Amine Boushaki

Personal information
- Native name: أمين ابن البوسحاقي
- National team: Algeria national judo team
- Born: 4 December 1982 (age 43) Thénia, Algeria
- Occupation: Judoka
- Years active: 1988-2000
- Weight: 60 kg (132 lb)

Sport
- Country: Algeria
- Sport: Judo
- Disability: Physical disability
- Club: CMB Thénia; MC Alger;
- Team: Algeria national judo team;

= Amine Boushaki =

Algerian medalist judoka

Amine Iben El Boushaki (أمين ابن البوسحاقي; born 4 December 1982) is an Algerian judoka.

==Early life==
Boushaki was born in 1982 in the town of Thénia within the Col des Beni Aïcha region, in the east of the Khachna Massif and in the south-east of the town of Boumerdès.

==Training==
Amine Boushaki started his sports career in 1988 at the age of 6.

His initial training in judo took place in the Saïd Bahria indoor training hall located in the center of Thénia.

==Teams==

Boushaki started his judo training in a continuous manner within the CMB Thénia (CMBT) in 1988, which was the primary school in which he enrolled in his early childhood.

He moved gradually in the sporting classes in the CMBT, starting from the Under-18 athletics, then Under-20 athletics to join Under-23 athletics of judo.

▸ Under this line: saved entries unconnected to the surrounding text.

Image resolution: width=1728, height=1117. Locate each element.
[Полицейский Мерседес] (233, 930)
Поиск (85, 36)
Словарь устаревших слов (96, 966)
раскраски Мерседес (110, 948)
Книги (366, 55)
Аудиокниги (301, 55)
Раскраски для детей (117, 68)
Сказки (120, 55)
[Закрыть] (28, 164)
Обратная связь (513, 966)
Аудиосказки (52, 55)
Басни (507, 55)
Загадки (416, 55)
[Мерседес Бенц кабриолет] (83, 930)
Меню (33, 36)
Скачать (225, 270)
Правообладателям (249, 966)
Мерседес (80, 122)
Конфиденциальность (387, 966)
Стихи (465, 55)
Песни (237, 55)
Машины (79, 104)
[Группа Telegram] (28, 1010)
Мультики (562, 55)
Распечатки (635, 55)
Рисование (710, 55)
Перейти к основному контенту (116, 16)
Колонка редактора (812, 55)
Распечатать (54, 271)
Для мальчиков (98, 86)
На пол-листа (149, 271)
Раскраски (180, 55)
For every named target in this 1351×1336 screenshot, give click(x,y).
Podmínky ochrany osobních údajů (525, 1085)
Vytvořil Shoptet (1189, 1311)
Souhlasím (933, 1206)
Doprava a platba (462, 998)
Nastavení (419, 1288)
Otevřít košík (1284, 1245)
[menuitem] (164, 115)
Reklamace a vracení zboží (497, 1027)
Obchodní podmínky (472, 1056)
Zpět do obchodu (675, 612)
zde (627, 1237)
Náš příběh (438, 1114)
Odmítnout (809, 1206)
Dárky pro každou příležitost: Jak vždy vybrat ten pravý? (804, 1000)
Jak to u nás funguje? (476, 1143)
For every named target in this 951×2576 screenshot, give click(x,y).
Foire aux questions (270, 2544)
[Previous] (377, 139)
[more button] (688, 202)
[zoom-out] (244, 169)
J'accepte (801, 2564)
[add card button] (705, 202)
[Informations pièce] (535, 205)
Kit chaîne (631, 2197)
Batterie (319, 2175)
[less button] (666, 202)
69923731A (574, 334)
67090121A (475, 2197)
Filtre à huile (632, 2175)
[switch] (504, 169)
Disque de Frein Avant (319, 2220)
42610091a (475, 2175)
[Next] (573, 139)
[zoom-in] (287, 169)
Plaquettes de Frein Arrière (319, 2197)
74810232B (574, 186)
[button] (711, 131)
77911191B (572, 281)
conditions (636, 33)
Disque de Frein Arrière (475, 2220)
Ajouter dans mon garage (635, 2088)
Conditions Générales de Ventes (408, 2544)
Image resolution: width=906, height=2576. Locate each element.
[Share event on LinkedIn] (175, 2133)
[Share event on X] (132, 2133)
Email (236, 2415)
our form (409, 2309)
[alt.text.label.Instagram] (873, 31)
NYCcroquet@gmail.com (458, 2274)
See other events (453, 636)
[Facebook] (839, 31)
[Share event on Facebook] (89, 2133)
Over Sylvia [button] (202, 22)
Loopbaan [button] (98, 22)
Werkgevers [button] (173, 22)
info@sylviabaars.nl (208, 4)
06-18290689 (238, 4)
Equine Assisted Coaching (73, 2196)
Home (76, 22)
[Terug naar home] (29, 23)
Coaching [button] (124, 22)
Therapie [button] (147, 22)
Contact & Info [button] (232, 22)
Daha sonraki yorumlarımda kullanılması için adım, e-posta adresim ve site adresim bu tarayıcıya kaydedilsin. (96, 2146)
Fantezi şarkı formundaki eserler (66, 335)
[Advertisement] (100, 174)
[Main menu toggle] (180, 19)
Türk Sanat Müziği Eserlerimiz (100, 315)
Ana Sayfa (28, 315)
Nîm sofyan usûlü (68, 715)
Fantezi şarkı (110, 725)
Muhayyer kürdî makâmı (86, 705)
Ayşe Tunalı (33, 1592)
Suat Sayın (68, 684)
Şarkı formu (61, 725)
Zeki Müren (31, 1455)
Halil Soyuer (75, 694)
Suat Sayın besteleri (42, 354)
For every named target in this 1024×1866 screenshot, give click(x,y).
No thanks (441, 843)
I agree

He was influenced by his first coach, Salah Abbad, who had an important role in developing the judo branch for the CMBT since 1977.

After his distinction as a wrestler, Boushaki moved afterwards during the year 1994 to the ranks of the MC Algiers team in the capital, to spend a period of seven years until the day of his forced retirement.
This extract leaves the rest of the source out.